25 Aralık 2024 Çarşamba

Yangın çıkan şantiye önünde eylem: Çalışırken ölmek istemiyoruz

Tüm Çalışanlar İçin Sağlık Platformu, Ümraniye'deki Finans Merkezi şantiyesi önünde açıklama yaparak, 1 işçinin yaşamını yitirmesi ve 33 işçinin koronaya rağmen çalıştırılmasını protesto etti. Açıklamada, "İş cinayetleri bu iktidarın politikası" dedi.

Tüm Çalışanlar İçin Sağlık Platformu, Ümraniye'deki Finans Merkezi şantiyesi önünde açıklama yaparak, iş cinayetlerini protesto etti. 

Finans Merkezi şantiyesinde 22 Mayıs günü çıkan yangında 1 işçi yaşamını yitirmiş, 5 işçi de yaralanmıştı. Salgında yeterli önlem alınmayan şantiyede ayrıca 33 işçinin koronavirüs testi pozitif çıkmıştı.

Halkların Demokratik Partisi (HDP) İstanbul Milletvekili Musa Piroğlu, SGDF Eşbaşkanı Alev Özkiraz, Dev Yapı-İş Genel Başkanı Özgür Karabulut, ESP İstanbul İl Eşbaşkanı Ezgi Bahçeci, Genel-İş Anadolu Yakası 1 Nolu Şube Başkanı Ahmet Arıkan'ın katıldığı eylemde, "Çarklar dönüyor, işçiler ölüyor.
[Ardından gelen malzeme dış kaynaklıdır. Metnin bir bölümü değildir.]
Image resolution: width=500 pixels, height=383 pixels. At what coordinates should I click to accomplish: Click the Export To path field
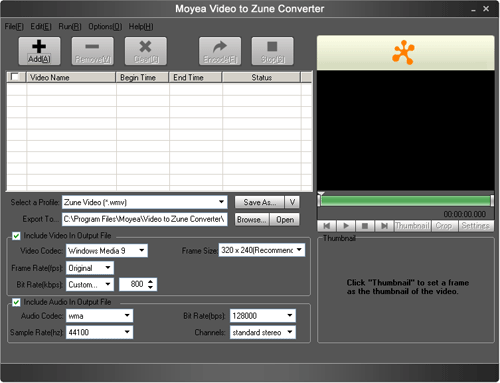coord(144,219)
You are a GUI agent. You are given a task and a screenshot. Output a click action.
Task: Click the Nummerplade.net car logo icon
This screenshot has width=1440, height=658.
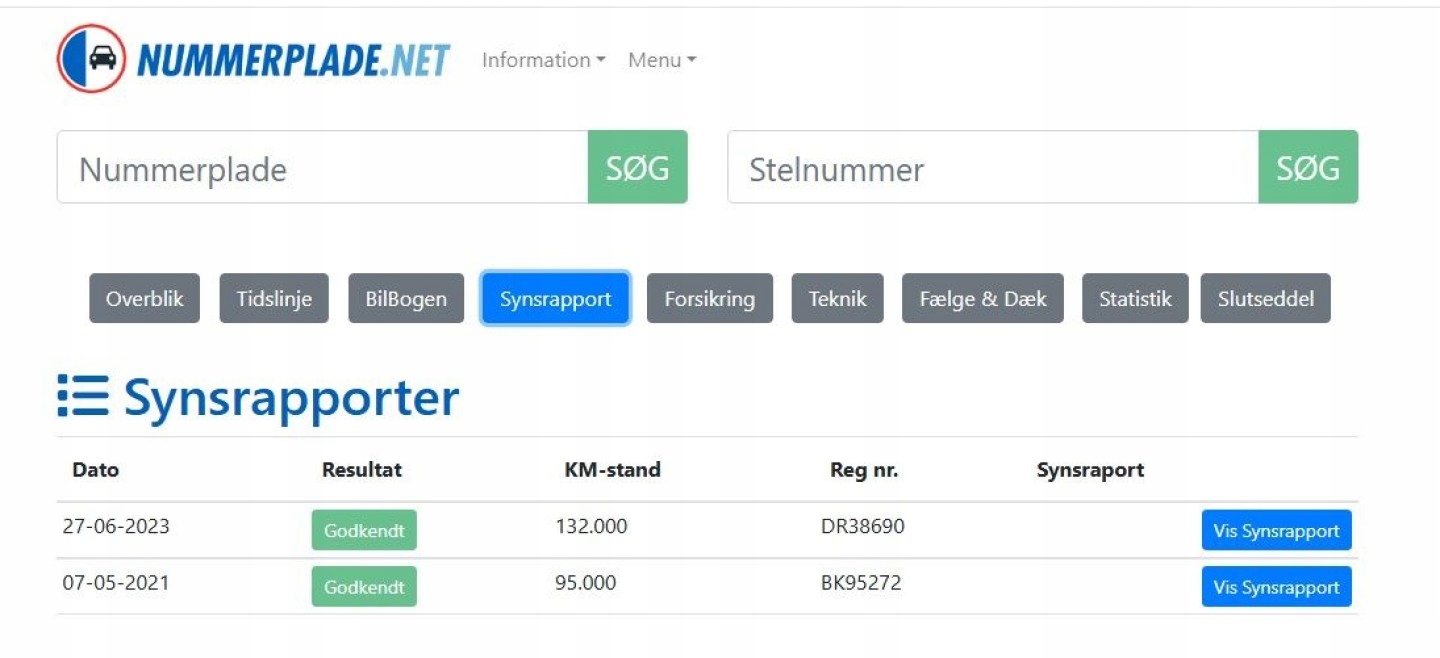91,59
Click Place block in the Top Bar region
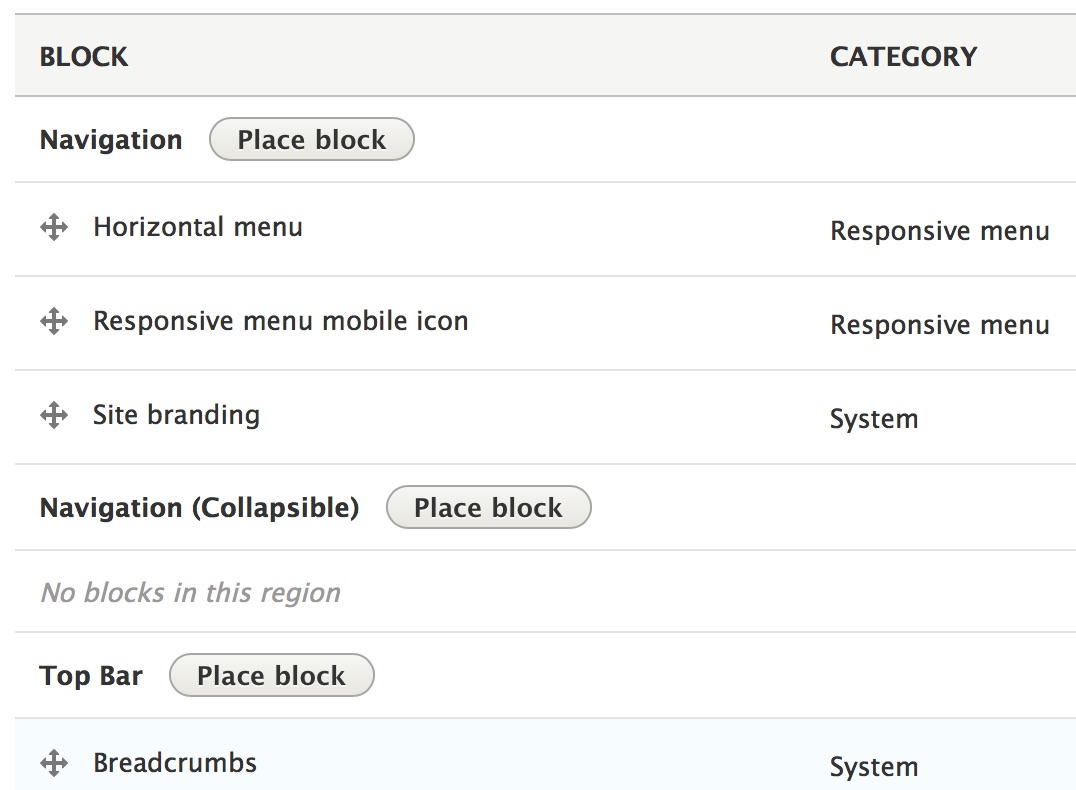This screenshot has width=1076, height=790. pos(271,675)
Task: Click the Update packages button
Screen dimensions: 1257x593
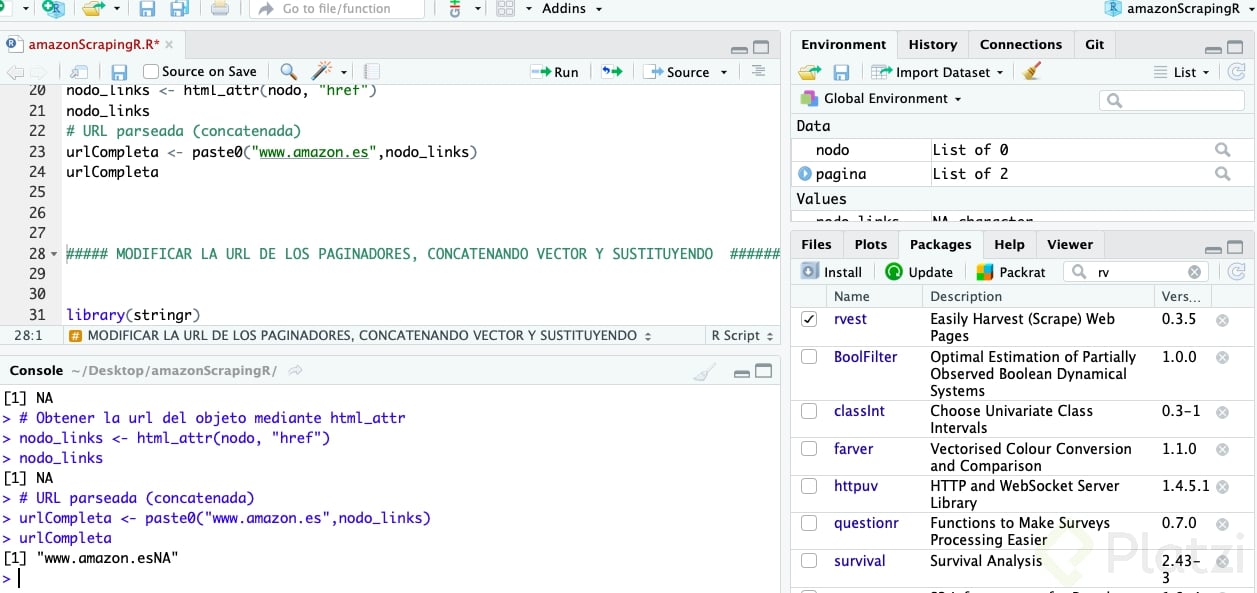Action: [919, 272]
Çalışırken ölmek istemiyoruz" yazılı pankart açıldı, iktidarın işçi ve emekçi düşmanı politikalarını teşhir eden dövizler taşındı. 
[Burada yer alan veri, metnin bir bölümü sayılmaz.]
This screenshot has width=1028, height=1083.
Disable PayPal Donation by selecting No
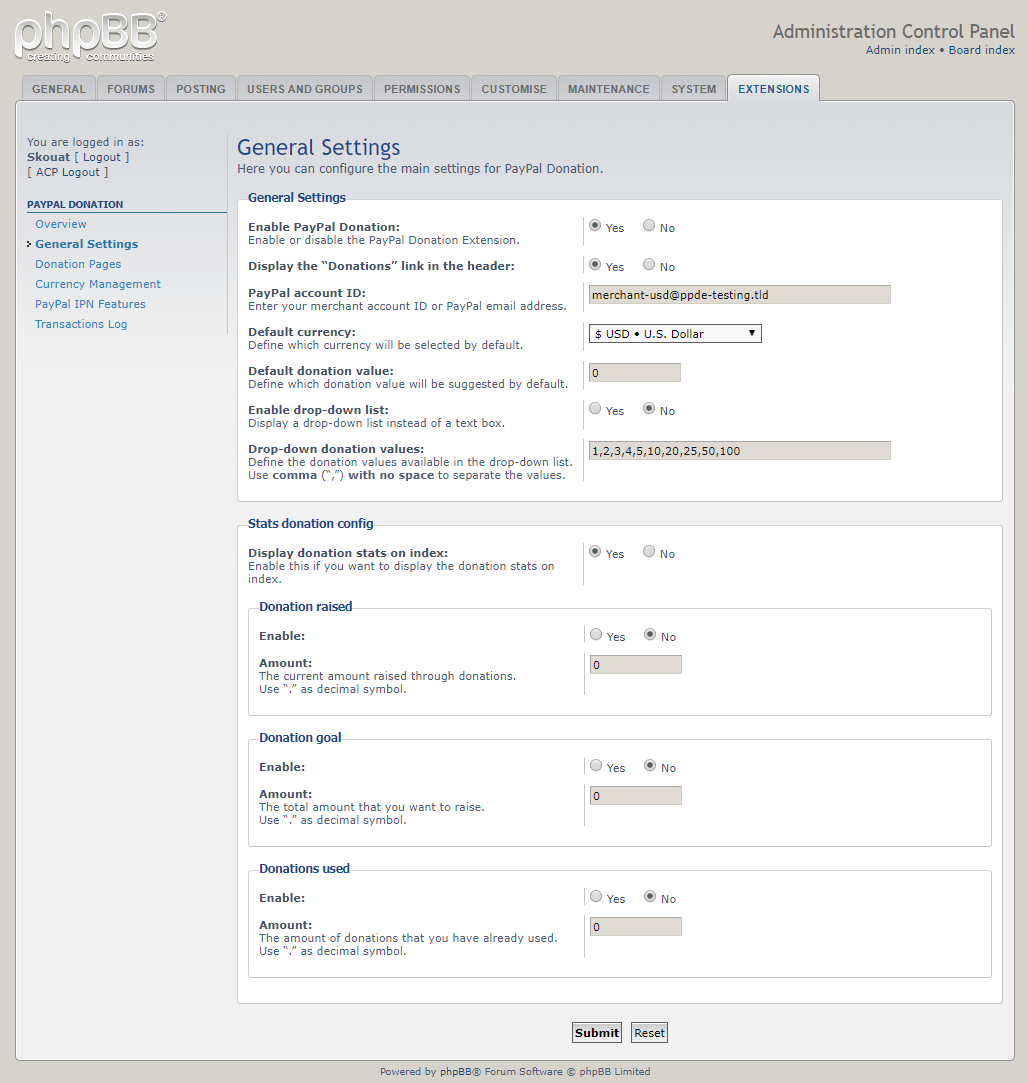[648, 226]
HDP Milletvekili Piroğlu, iktidarın iş cinayetlerini "kader" diye kabullendirmeye çalıştığını söyledi. Şantiyeyi işaret eden Piroğlu, tedbir alınmadan işçilerin salgın döneminde barakalarda kalmaya zorlandığını vurguladı ve "İş cinayetleri bu iktidarın politikasıdır" dedi. 

İşçi sınıfına hükumetin "öleceksiniz ya da çalışacaksınız" tercihini dayattığını vurgulayan Piroğlu, işçi sınıfına birlikte mücadele ve dayanışma çağrısı yaptı. İş cinayetlerinin ve katliamların ancak direnişle sona ereceğini altını çizen Piroğlu, şöyle devam etti: "Biz kazanacağız patronlar kaybedecek, biz kazanacağız, bu iktidar yıkılacak." 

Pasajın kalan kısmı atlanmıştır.